* Stated goal 1: In the factorial thread, quote the text from "There would be" to "graph the function." word for word.
* Stated goal 2: In the factorial thread, on which numbers would the new function be defined?

* Document passage:

════════

If a different factorial function would've been defined, what would the graph of this function look like?

Question

Let's define a new, different factorial function, such that $\frac{a}{b}!$ returns $\frac{a!}{b!}$. How would the graph of the function look like? For example, $\frac{1}{2}!$ does not return $\frac{\sqrt{\pi}}{2}$, instead $\frac{1!}{2!}$ (or just $\frac{1}{2}$).

Answer 1

There would be a number of dissatisfying properties that such a function would have:

• First, note that the fraction $\frac{a}{b}$ would have to be in lowest terms. Otherwise, the function wouldn't be well-defined: would $\left(\frac{1}{2}\right)!$ equal $\left(\frac{2}{4}\right)!?$
• It would also be highly erratic. Note that $1!=1$, but $\left(\frac{400,001}{400,000}\right)!=400,001$. In any neighbourhood of $1$, we could find arbitrarily large and arbitrarily small outputs. This makes it very hard to graph the function.
• It would only be defined on the positive rationals.

════════

* Dataset:
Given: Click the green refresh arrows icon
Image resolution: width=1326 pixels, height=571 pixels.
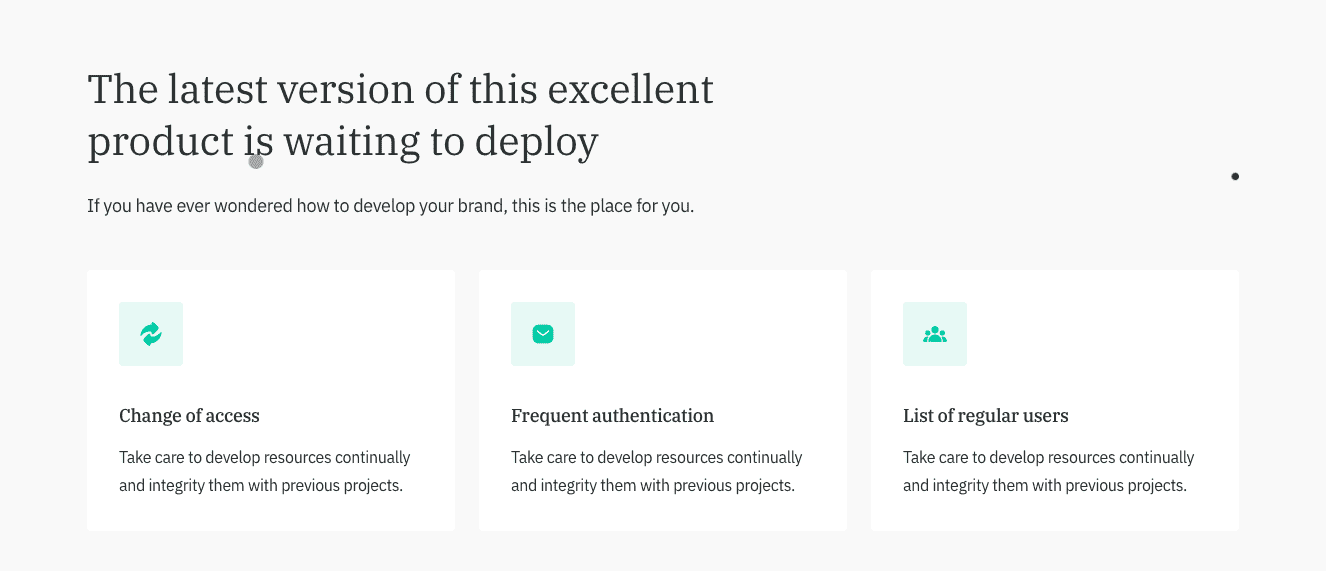Looking at the screenshot, I should (151, 334).
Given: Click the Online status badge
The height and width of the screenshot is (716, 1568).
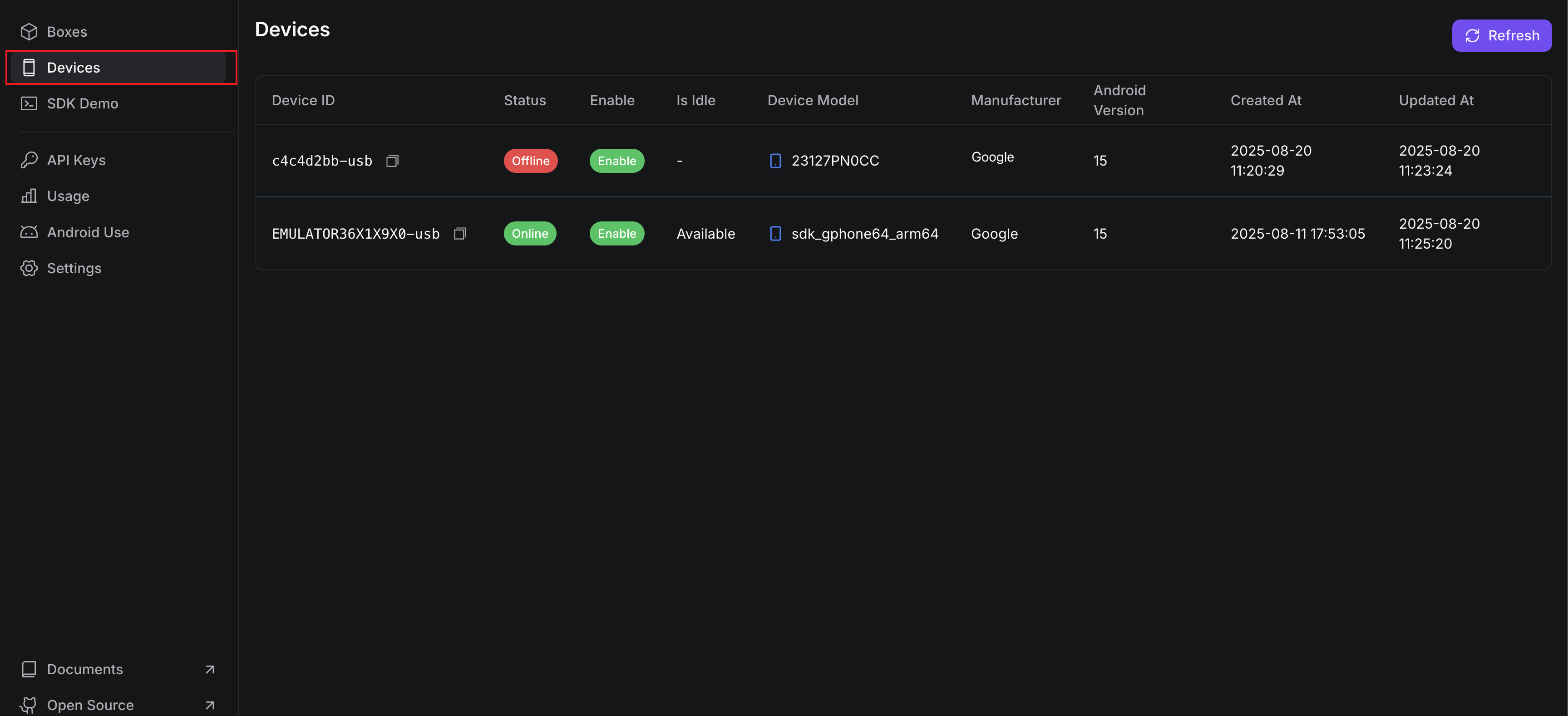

════════

* Finished answer 1:
There would be a number of dissatisfying properties that such a function would have:

• First, note that the fraction $\frac{a}{b}$ would have to be in lowest terms. Otherwise, the function wouldn't be well-defined: would $\left(\frac{1}{2}\right)!$ equal $\left(\frac{2}{4}\right)!?$
• It would also be highly erratic. Note that $1!=1$, but $\left(\frac{400,001}{400,000}\right)!=400,001$. In any neighbourhood of $1$, we could find arbitrarily large and arbitrarily small outputs. This makes it very hard to graph the function.

* Finished answer 2: Only on the positive rationals.